A conversation between a parent and a child is like building a tower together. If an open two-way dialogue is established early with your kids, that give and take builds trust and respect. No one wants to be lectured, especially teens. What many parents fail to realize is that with teens setting the rules, determining freedom, giving advise, and dealing with critical issues is most effective when it comes as part of a greater conversation. Teens are certainly more open to hearing a parent say no, and accept the no, if they know that they can trust you to say yes at other times. If all they hear from you is the NO, it's counter productive. 

So, if the lines of communication are open in your family and your teen already feels comfortable asking you anything, a general rule of thumb, is to wait for your child to broach today's tough issues with you. There is no need to force issues prematurely.

However, if your child is approaching middle school and there are topics looming that have not been addressed, don’t wait for something bad to happen.

Some parents fear the “teen years.” That fear of the “teen years” and “teen” challenges can widen the gap in communication. Don’t lose sight. There is no perfect prescription for communicating with teens. Nonetheless, there are ways to make communication easier, to turn negative conversation into positive ones, and most importantly to listen more and talk less.

Here are some of our tips to “start the conversation” and how to maintain healthy communication between you and your teen. And again don't wait for a crisis. Remember the BS factor doesn’t fly with teens and “do it because I said so” – doesn’t work either.

Start the conversation: Start it early and start it often -- well before the age or events around which you expect issues to pop up. Remember if you find that “teaching moment,” or opportunity to talk about a challenging topic -- keep it short and simple. If you are going on and on, your teen is thinking, “I got the point already, please STOP.” So, stop talking before your teen tunes out. 

Set the stage: If the rules and boundaries are understood and in place regarding any critical issue that may impact your teens (choices about sex, drugs, alcohol, and beyond) then the parent should be able to trust their teen to make the right choices. If that trust isn’t there or is broken the teen should lose autonomy, privileges and the like. Choices will be made for the teen by virtue of their actions. Tough love doesn't mean letting your child fail, it means setting the stage for positive reinforcement or serious consequences that you and your teen understand and accept. In the end, teen will learn that their choices and actions determine the outcomes.

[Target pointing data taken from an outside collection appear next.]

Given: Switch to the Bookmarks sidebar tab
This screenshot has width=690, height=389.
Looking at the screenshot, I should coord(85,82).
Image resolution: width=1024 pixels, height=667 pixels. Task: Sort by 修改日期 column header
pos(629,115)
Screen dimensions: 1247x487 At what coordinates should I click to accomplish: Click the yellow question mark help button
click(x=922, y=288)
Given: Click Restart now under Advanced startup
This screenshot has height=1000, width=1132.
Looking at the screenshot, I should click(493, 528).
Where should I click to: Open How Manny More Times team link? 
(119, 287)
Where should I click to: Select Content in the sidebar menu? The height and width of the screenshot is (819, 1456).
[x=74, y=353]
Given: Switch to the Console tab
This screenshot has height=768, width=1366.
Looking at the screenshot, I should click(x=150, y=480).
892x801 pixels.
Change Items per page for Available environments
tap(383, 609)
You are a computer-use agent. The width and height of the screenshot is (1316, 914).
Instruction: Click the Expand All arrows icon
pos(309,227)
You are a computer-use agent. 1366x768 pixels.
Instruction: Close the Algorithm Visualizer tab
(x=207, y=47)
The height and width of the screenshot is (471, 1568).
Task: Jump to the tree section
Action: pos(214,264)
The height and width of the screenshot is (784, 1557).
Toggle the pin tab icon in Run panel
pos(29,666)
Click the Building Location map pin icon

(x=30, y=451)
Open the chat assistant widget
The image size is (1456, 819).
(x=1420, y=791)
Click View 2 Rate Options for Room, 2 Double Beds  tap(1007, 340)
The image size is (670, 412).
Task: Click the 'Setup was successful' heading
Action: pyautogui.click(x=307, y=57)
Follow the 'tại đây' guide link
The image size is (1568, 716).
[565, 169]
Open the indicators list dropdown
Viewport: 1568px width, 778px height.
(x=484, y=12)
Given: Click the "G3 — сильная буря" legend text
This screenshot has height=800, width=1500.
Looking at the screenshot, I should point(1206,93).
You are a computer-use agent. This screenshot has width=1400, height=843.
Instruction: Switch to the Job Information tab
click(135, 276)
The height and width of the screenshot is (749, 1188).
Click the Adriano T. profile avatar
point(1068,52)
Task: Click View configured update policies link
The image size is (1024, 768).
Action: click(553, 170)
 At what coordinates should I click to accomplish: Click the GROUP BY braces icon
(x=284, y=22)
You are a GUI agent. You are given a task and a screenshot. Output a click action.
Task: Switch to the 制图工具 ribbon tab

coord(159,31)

Stay connected: Most likely your teen won’t want to “hang out” with you be present and available to “listen” to your teen and create a space to talk about the “not-so tough issues,” opens the door to an open dialogue. Know your child's life and engage with those around them. Don't be a stranger. Be in regular contact with the school, extra curricular folks, other parents, etc. This doesn't mean being a "helicopter parent" but it sure beats having your head in the sand when it comes to your child's well being. 

Be consistent: Consistency is key to the success of anything, especially relationships, and especially with teens. You must follow through and sometimes that means removing emotion from the picture and being "scientific" about it. Study up on teen issues, study up on what works, follow the rules to the gram, test out different methods of interaction, find ways to connect, and most of all remember that things may occasionally bubble, or even blow up, but then you clean up and try again.

The first step is starting a conversation. The next series of posts will explore the development and implementation of communication on a variety of topics. I hope you find these tools and anecdotes to be useful. I encourage feedback and communication from you.